The lull has been so prolonged first five-eighths Beauden Barrett has not started a test against England in his 62 international appearances.
In the previous 2010-14 quadrennial stretch, the rivals played seven tests with England's 38-21 triumph at Twickenham in 2012, the magnificent shining result for the men who pull on the white jerseys.
Even for their rumbustious supporters, pride in that triumph was getting tatty at the edges until Eddie Jones' arrival and campaign success puffed out the chests again. Successive Six Nations' triumphs and 22 wins set against a single defeat to Ireland will do that, not to Jones or his squad but to those fired up by Swing Low Sweet Chariot.
England's immediate concen-tration will be about a strong Six Nations resumption tomorrow against Italy and working through that tournament before a three-test mid-year trip to South Africa then hosting the Springboks the week before the November 11 showdown with the All Blacks.
Since he left his birthplace of Tasmania, Jones has carried an ambitious edge around his work as a schoolteacher and passion for playing rugby then coaching the game. His tough mental edge drove his smaller frame and as a professional coach, he has increased those challenges on himself and his players.
Some struggle with the intrusive assault and find Jones too full-on. But they look at the scoreboards and the indicators veering towards the success column which is the strongest currency in professional rugby.
Jones confronts players relent-lessly and with the advances in technology, none is safe from his blowtorch inquisition as the coach is able to monitor masses of games, training performances and data.
He wants players whose performance soak up pressure and welcome the intense heat of international rugby.
His methods are not the "my way or the highway" approach because Jones is always looking for margins that have been labelled the 1 per cent advances in the game and wants players to assess situations and bring more potent flexibility to their play.

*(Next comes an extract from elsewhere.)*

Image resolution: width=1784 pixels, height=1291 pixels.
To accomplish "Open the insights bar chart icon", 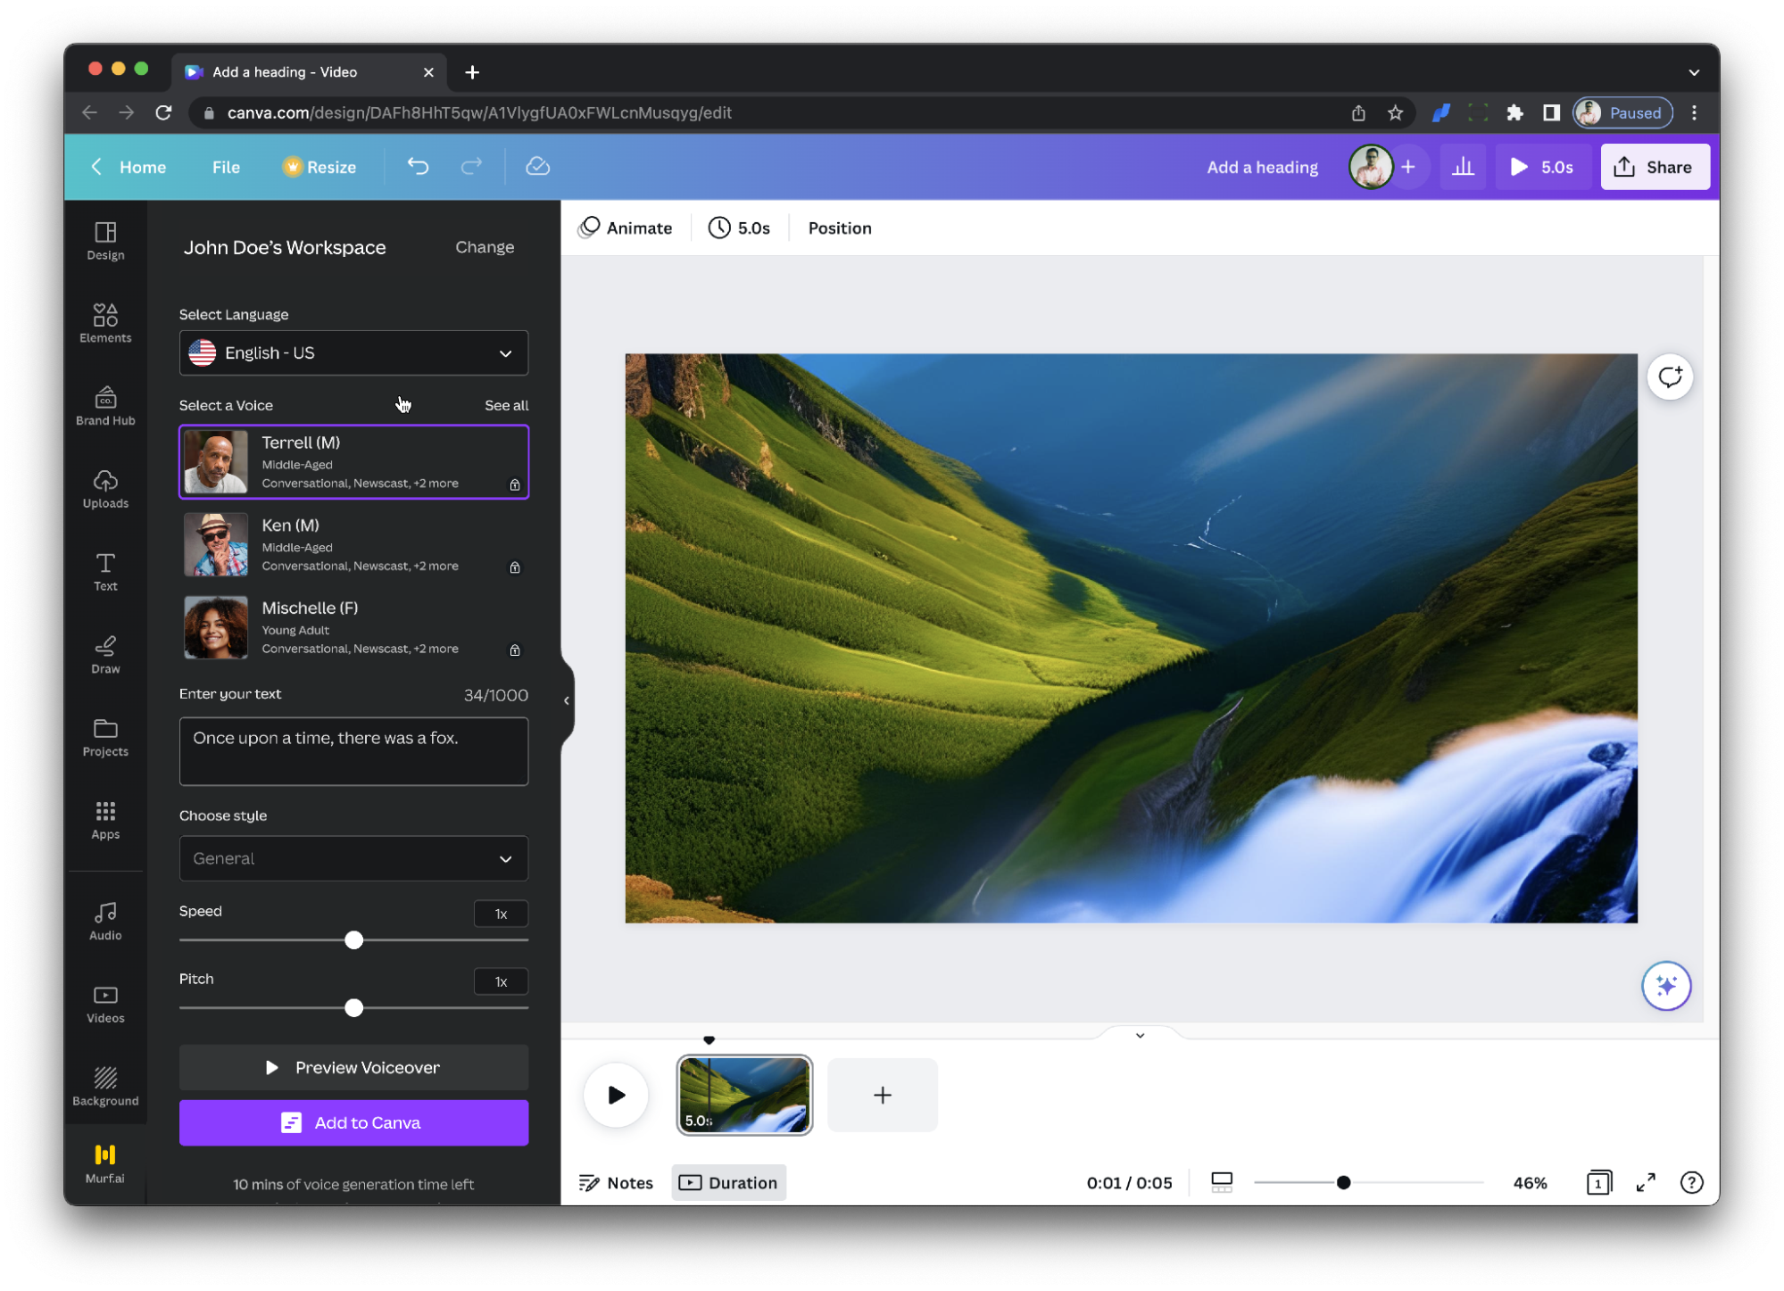I will click(x=1463, y=167).
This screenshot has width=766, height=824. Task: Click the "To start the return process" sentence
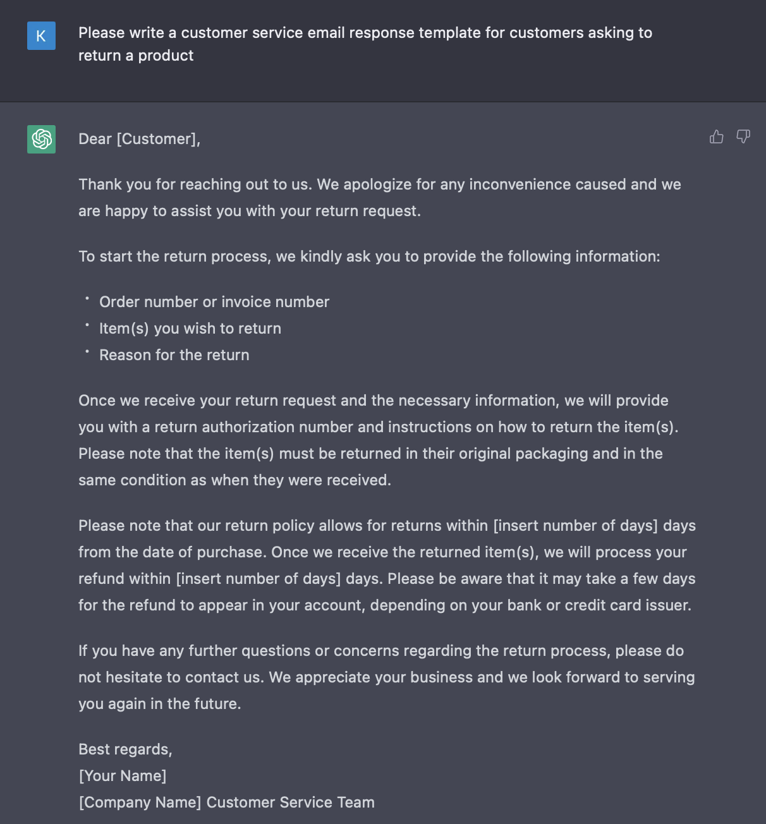(x=369, y=257)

That balance has helped the All Blacks become such a consistently difficult side to play with a high success rate and successive 2011 and 2015 World Cup triumphs as evidence of their progress.
That benchmark is one Jones needs to measure England against. Training grounds, meeting rooms and Six Nations internationals are all pieces of the rugby puzzle but confronting the different styles and attitudes of the Springboks, Wallabies, Pumas and All Blacks is another level.
It's a standard Jones has to cajole and demand from England before he and the All Blacks unfurl their marker pens a year shy of the 2019 World Cup.